Good news for people who want to buy a home but don’t have much credit to show!
“Thin credit” means there is not enough data on the credit report to make a determination of being credit-worthy. This is especially tough when you’re trying to qualify for a mortgage to buy a home, because getting a mortgage has more requirements than getting a credit card or auto loan.
As a mortgage broker for over 23 years, my definition of thin credit is having less than three accounts that are either open or were active in the last five years. Example: one credit card open and one car loan paid off six years ago is a thin file.
Experian’s definition is stricter than mine: less than five accounts on the credit report. I like my definition better, because I have successfully closed loans for many people with three accounts on their credit report. (Also two accounts, but I had to go with FHA rather than conventional.) Nevertheless, Experian prefers five accounts for their credit scoring purposes.
Back to the good news!
Your rent payments can be included on your loan application to beef up your credit profile.
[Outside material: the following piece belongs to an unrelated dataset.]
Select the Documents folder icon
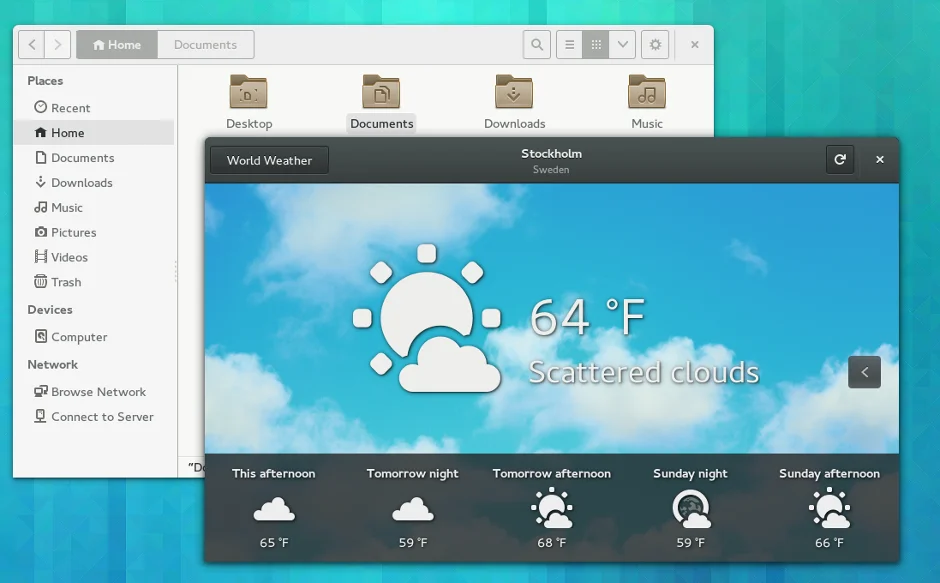 pos(381,93)
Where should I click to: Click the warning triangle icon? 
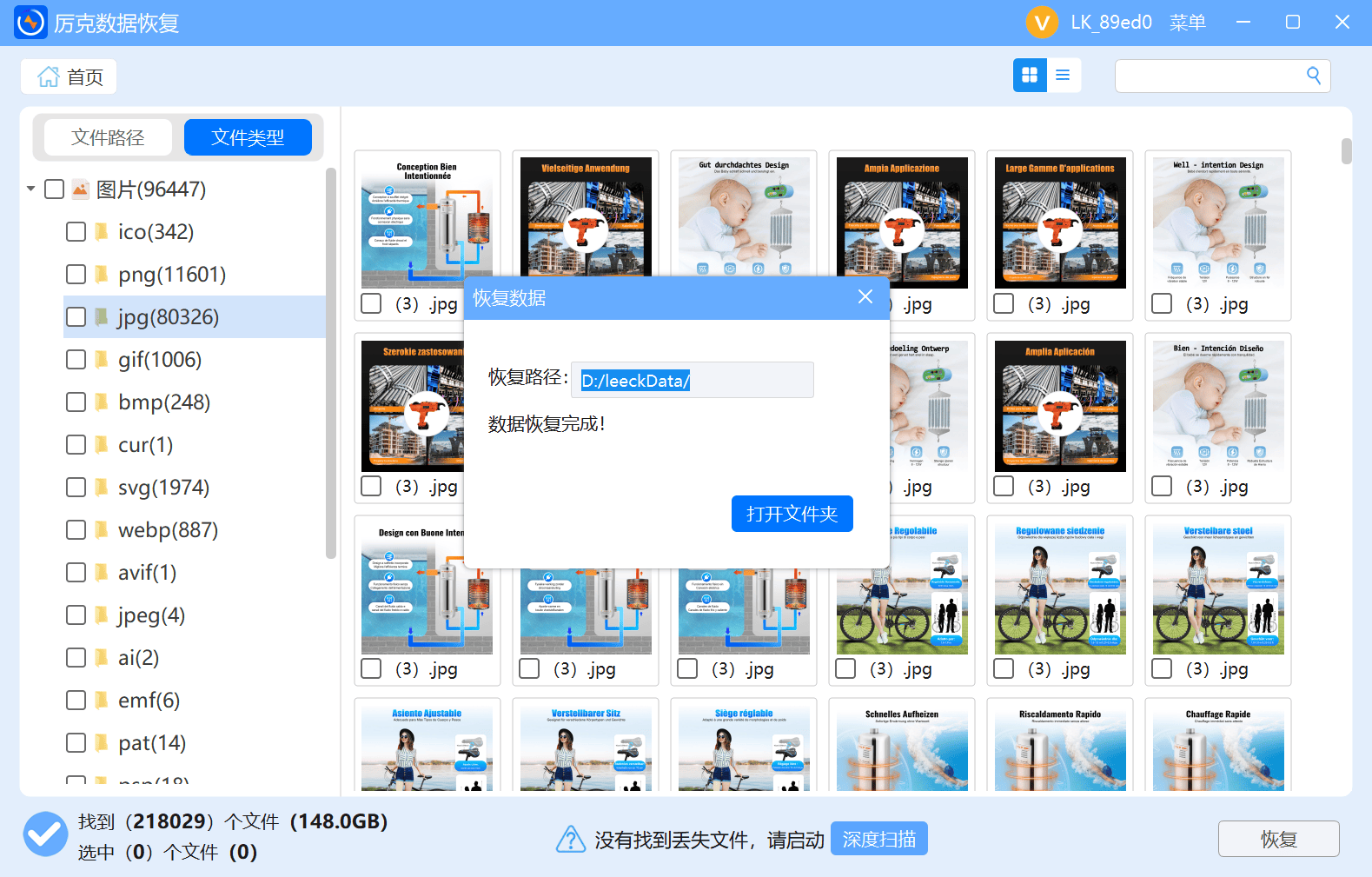tap(570, 840)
Here’s how it works:
You give your loan officer proof of payment for the most recent 12 months’ rent, paid on time. Your loan officer manually adds that into your loan application and uploads it to Freddie Mac’s conventional loan.
The mortgage lenders can choose either Fannie Mae or Freddie Mac as a source of money. Your loan officer needs to choose Freddie Mac, also known as LP (Loan Prospector software system). This is for a conventional loan, which is the best and cheapest financing.
It is important to pay your rent on time and to keep a consistent record of doing so. Don’t split your monthly rent into two payments. Don’t pay by Zelle one month and by check another month. Pay the same way every month, on time, and keep a record. That will make it easier for you to get credit for paying rent.
Thank you, Freddie Mac, for taking this step to help more good people become home owners!
Please pass on this information to your loan officer and to your realtor.